((
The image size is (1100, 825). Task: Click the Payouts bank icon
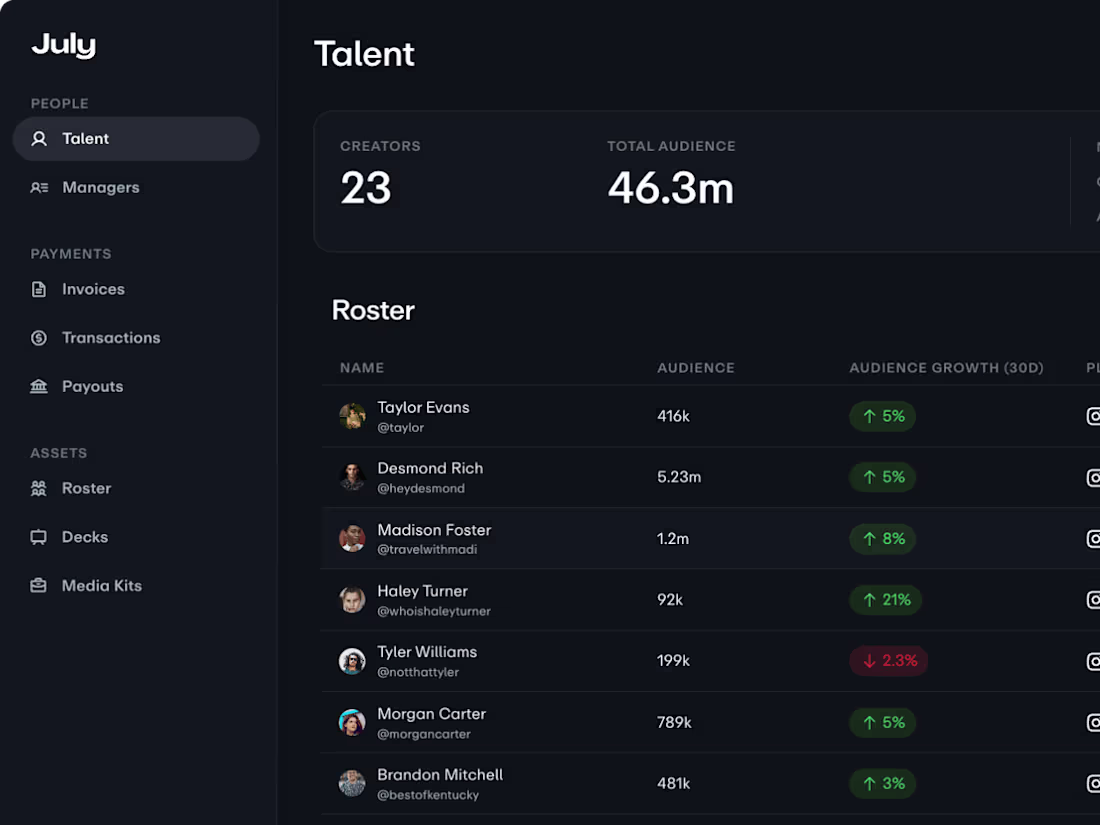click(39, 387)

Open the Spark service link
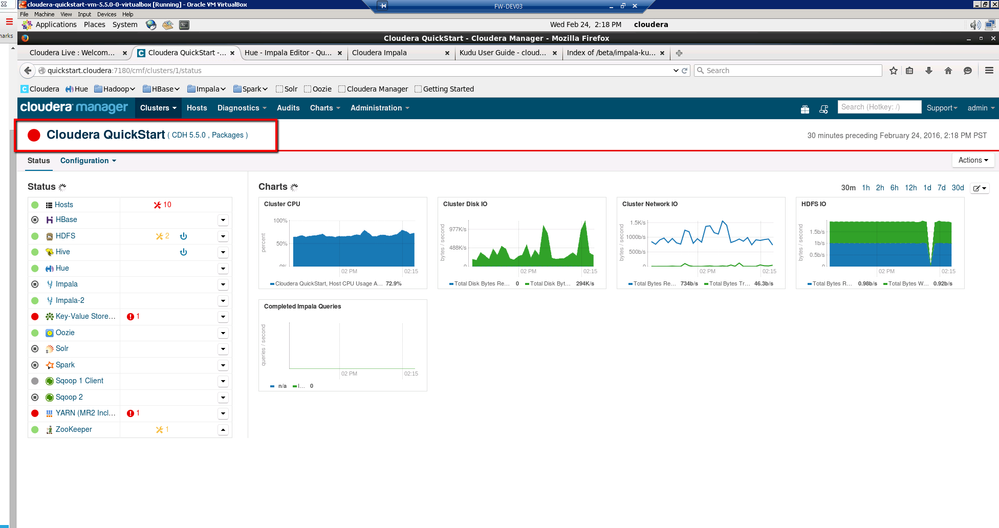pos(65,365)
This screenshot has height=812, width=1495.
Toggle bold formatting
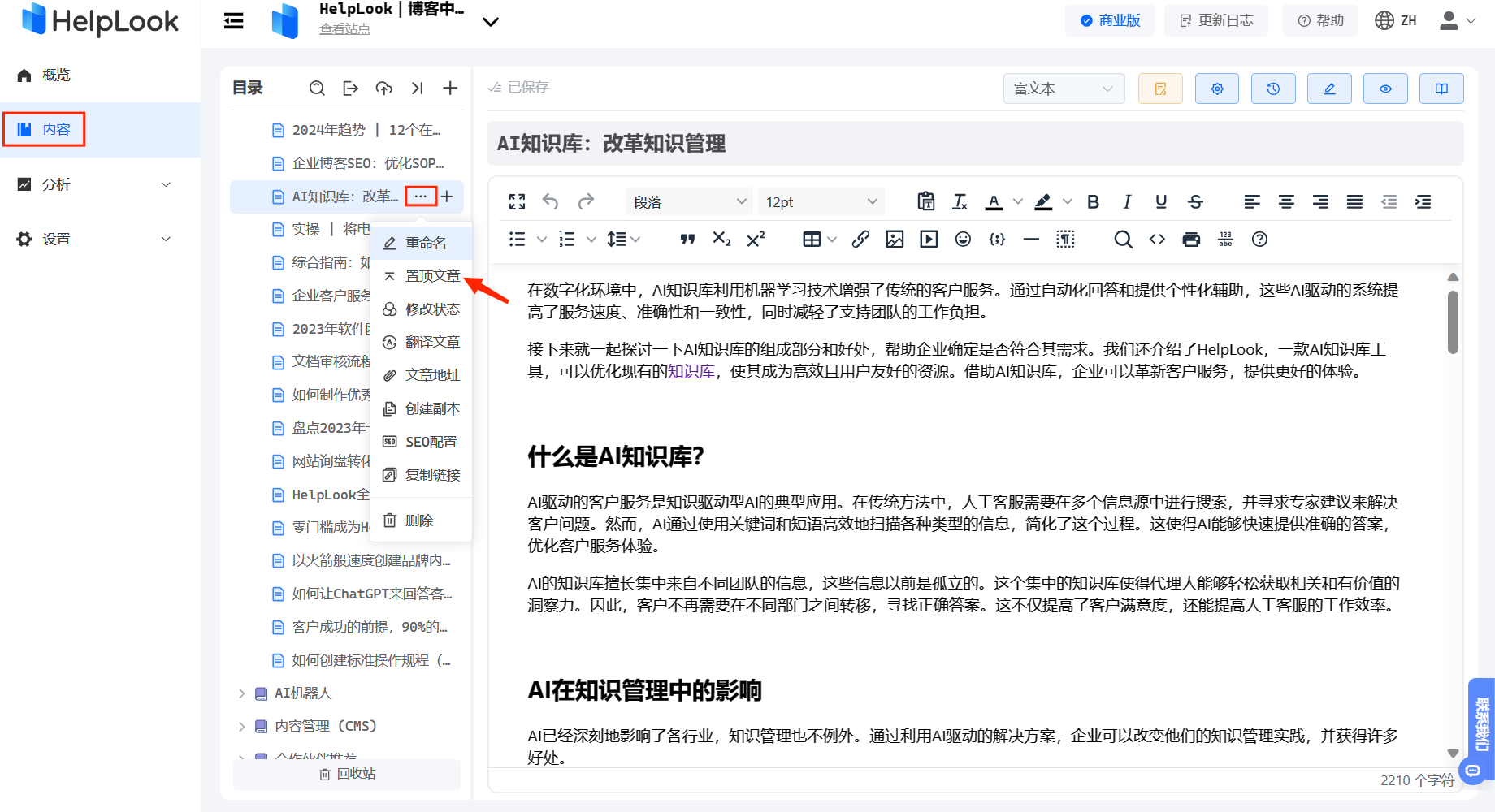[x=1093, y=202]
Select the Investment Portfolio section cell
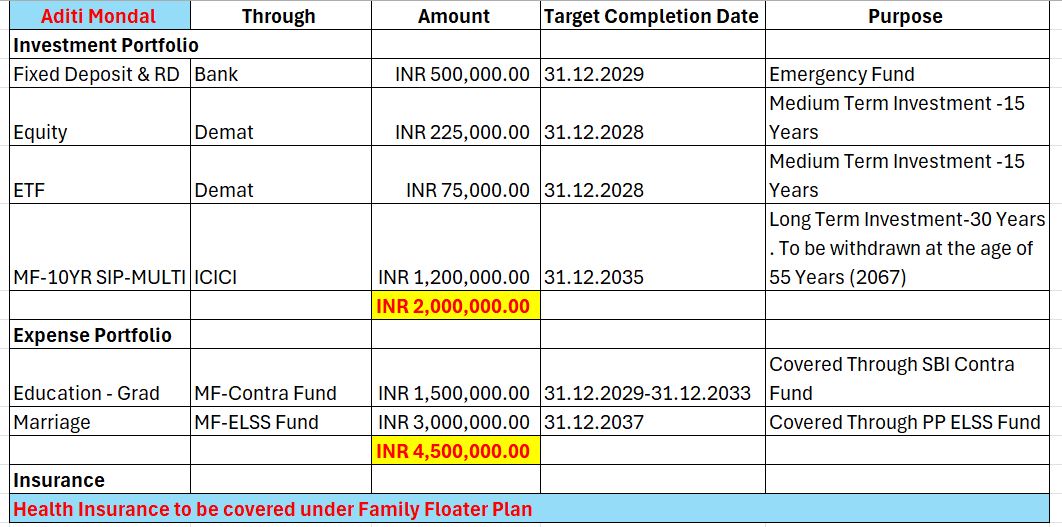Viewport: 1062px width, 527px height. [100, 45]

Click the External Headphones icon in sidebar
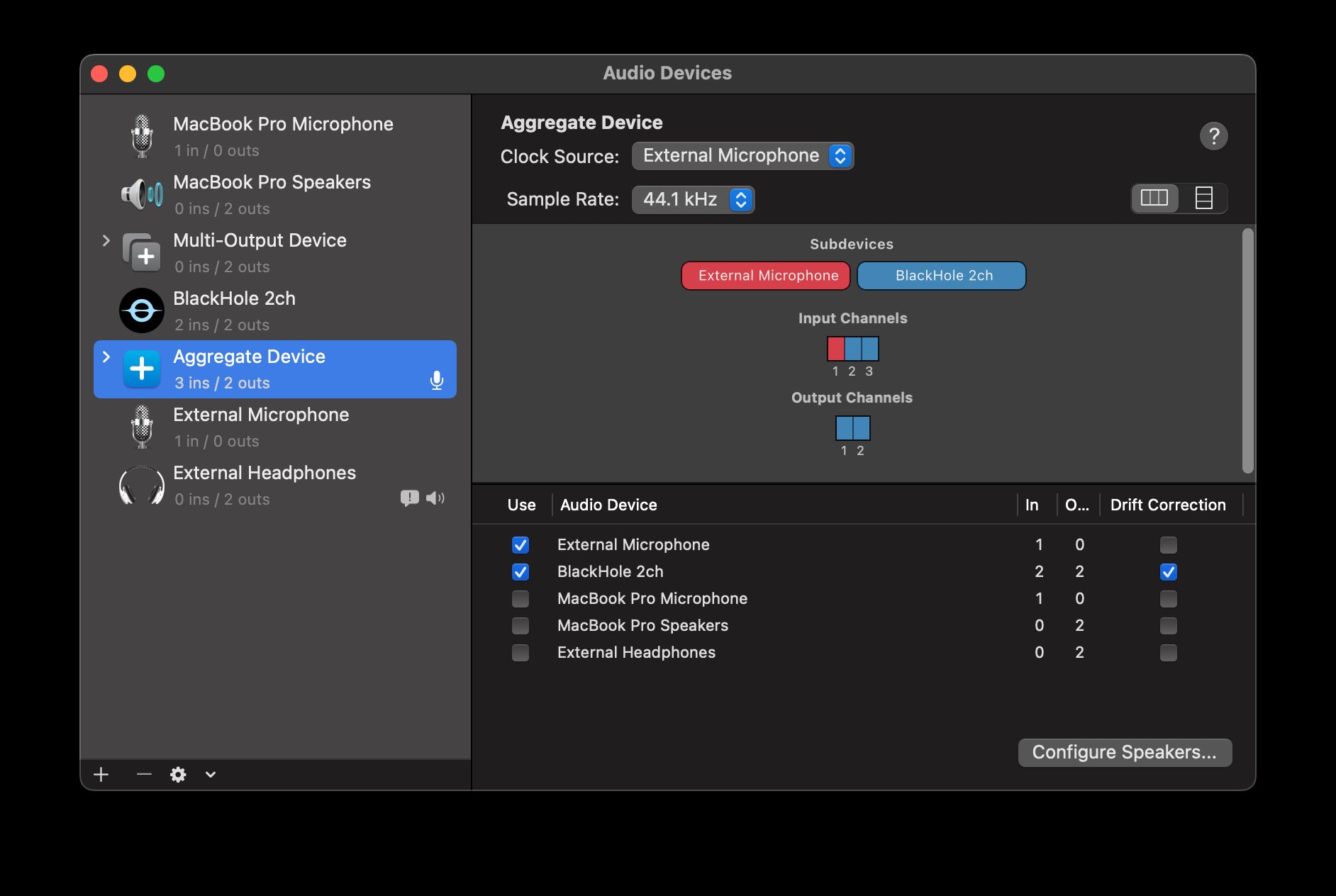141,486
))
== Prompt ==
Can you quote exactly, and only, the lines from the one containing "Select the Investment Portfolio section cell" through the last line of the records above, keeping both ends and leaving out any pictures?

== Response to the task ==
Select the Investment Portfolio section cell
Viewport: 1062px width, 527px height. [100, 45]

Click the External Headphones icon in sidebar
141,486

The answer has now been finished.